-- What to work on --
Work out the number of lines in the records that include the word "will"; reply with that number alone.

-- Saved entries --
[Start of Attachment]

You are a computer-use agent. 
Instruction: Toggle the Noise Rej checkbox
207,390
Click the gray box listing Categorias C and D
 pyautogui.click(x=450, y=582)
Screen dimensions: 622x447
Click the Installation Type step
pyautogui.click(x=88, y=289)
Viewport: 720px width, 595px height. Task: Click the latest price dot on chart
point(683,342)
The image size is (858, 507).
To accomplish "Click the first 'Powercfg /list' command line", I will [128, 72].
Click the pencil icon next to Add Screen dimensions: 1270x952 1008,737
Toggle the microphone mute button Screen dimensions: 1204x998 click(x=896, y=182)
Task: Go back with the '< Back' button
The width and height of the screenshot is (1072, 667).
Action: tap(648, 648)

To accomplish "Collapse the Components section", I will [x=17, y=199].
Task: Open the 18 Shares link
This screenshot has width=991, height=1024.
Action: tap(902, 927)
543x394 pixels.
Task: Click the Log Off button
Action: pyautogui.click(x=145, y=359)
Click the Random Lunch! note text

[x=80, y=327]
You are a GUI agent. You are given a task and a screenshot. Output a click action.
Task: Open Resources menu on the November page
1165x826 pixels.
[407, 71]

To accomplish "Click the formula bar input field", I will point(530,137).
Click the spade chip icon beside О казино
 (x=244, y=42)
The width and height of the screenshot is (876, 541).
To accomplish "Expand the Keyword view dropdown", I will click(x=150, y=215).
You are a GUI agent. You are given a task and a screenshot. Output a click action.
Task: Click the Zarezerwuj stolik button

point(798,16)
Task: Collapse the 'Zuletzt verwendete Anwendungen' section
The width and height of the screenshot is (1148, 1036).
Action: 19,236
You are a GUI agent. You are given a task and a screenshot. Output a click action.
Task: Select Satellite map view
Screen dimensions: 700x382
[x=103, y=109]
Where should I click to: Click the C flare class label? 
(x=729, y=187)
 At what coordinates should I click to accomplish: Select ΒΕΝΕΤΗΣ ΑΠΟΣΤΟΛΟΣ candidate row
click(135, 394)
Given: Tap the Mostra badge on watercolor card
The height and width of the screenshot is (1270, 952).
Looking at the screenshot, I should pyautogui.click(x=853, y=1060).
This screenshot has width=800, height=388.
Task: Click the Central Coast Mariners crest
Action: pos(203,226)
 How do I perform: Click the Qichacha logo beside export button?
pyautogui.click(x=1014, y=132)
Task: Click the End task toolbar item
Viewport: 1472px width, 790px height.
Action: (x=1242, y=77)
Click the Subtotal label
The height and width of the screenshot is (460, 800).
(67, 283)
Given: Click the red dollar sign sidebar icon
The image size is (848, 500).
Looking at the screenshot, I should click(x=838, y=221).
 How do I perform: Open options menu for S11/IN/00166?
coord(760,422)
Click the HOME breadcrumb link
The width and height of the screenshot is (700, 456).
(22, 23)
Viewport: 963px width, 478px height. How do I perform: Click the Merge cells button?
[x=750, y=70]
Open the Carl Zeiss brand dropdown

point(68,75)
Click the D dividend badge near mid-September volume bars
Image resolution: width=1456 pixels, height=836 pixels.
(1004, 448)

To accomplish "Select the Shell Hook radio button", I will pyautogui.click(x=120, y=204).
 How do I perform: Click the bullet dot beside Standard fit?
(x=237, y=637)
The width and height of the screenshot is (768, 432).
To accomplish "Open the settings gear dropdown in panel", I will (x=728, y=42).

[End of Attachment]

-- Written solution --
6